O Director-Geral do Serviço de Investigação Criminal (SIC), Comissário-chefe António Paulo Bendje, pediu aos efectivos do SIC e demais órgãos de Defesa e Segurança, uma atenção redobrada nos crimes de tráfico de droga e de colarinho branco.
Por: Osvaldo de Nascimento
Esta posição foi tomada no acto de encerramento de formação de Inspectores da ANIESA.
O oficial recordou que o país vive actualmente um momento de grande empenho no combate a corrupção e de crimes conexos e, por se tratar de um crime de “colarinho branco”, onde os seus actores utilizam todos os meios ao seu alcance para desvirtuar a verdade dos factos, “o combate deve continuar a ser com muita inteligência, audácia, perspicácia e lealdade para que possamos agir com eficácia, eficiência e efectividade, no sentido de se fazer justiça, através da responsabilização criminal dos seus mentores”.
Bendje realçou ainda que, um outro tipo de crime que deve ser combatido com maior vigor, é o trafico de drogas, por constituir um problema de Segurança Nacional, que afecta a Saúde Pública, a Ordem Interna, na medida em que se procura enraizar nos diversos níveis sociais, promovendo a criminalidade organizada, violenta e o branqueamento de capitais.

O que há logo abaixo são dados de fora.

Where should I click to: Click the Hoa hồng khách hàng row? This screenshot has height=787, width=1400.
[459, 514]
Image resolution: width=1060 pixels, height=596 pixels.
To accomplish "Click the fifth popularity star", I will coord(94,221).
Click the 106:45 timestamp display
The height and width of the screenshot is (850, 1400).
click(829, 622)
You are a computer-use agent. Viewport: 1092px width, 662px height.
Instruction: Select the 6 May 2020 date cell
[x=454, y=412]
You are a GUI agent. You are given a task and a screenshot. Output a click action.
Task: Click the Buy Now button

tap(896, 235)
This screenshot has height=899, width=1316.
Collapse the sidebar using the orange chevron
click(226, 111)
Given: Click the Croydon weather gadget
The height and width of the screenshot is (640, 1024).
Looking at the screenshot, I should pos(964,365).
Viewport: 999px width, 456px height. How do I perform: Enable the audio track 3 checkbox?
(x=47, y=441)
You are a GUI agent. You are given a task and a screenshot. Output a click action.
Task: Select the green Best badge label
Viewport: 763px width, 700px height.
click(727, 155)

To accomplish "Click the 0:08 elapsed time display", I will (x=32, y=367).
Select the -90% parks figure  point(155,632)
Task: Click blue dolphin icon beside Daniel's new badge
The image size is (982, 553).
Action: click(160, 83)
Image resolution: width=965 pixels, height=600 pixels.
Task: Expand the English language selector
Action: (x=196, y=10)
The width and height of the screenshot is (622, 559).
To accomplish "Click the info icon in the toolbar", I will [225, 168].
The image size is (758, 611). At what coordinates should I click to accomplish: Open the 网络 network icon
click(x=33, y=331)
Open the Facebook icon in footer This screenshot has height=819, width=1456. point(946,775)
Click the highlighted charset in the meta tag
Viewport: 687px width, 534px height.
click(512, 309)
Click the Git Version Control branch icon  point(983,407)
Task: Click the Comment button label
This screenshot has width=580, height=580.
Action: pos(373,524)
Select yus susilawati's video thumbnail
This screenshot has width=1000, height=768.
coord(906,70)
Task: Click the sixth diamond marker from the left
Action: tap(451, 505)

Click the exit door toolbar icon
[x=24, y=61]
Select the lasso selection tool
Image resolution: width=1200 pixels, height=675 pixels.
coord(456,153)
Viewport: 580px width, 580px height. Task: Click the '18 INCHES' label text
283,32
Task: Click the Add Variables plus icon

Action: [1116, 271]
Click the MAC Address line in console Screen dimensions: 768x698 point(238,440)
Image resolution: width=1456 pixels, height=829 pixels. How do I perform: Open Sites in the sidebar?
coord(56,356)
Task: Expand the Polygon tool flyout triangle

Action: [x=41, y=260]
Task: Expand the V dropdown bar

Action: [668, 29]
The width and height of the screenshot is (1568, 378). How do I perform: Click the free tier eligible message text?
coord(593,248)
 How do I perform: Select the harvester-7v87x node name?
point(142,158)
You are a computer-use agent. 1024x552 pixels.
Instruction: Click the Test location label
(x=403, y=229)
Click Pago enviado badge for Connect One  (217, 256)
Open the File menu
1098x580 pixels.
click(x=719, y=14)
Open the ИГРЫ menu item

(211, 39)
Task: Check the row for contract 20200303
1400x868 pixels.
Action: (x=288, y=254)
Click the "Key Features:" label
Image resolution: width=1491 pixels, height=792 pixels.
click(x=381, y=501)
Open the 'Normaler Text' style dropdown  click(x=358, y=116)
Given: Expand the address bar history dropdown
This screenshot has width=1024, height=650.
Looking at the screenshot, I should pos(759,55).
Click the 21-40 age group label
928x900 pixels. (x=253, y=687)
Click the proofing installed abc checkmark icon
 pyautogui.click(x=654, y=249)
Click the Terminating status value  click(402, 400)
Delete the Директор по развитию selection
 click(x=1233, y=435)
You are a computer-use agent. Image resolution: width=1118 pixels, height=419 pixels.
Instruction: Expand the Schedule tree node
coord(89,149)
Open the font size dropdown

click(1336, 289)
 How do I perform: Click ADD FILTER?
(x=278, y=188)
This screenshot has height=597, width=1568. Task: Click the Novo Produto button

“Neste particular, temos estado a encontrar drogas misturadas com produtos importados, no interior de contentores que são desovados”, observou.
“Apelamos mais uma vez a terem um olho clínico durante as acções de fiscalização e inspecção económica, para se detectar as astúcias de alguns operadores do mercado”.
ANIESA mais competente
Durante dois dias, inspectores da Autoridade Nacional de Inspecção Económica e Segurança Alimentar (ANIESA), formados por técnicos da Procuradoria-Geral da República e Especialistas do SIC, em matérias de instrução processual, e técnicas de Investigação e Protecção de Provas.
Neste particular, o responsável do SIC o Director Geral do SIC, manifestou a necessidade do reforço da cooperação institucional para o desmantelamento das redes criminosas, tendo considerado que foram acrescidas ferramentas necessárias para uma actuação profícua correspondente aos desafios do momento.
Por outro lado, apelou aos Inspectores a "adoptarem uma postura que salvaguarde o bom nome da Instituição, evitando a prática de actos cobertos de ilicitudes, insolência, abuso de poder e outras práticas proibidas" finalizou.
No acto esteve presente o Inspector Geral da ANIESA, Diógenes de Oliveira e Inspectores Gerais Adjuntos da ANIESA.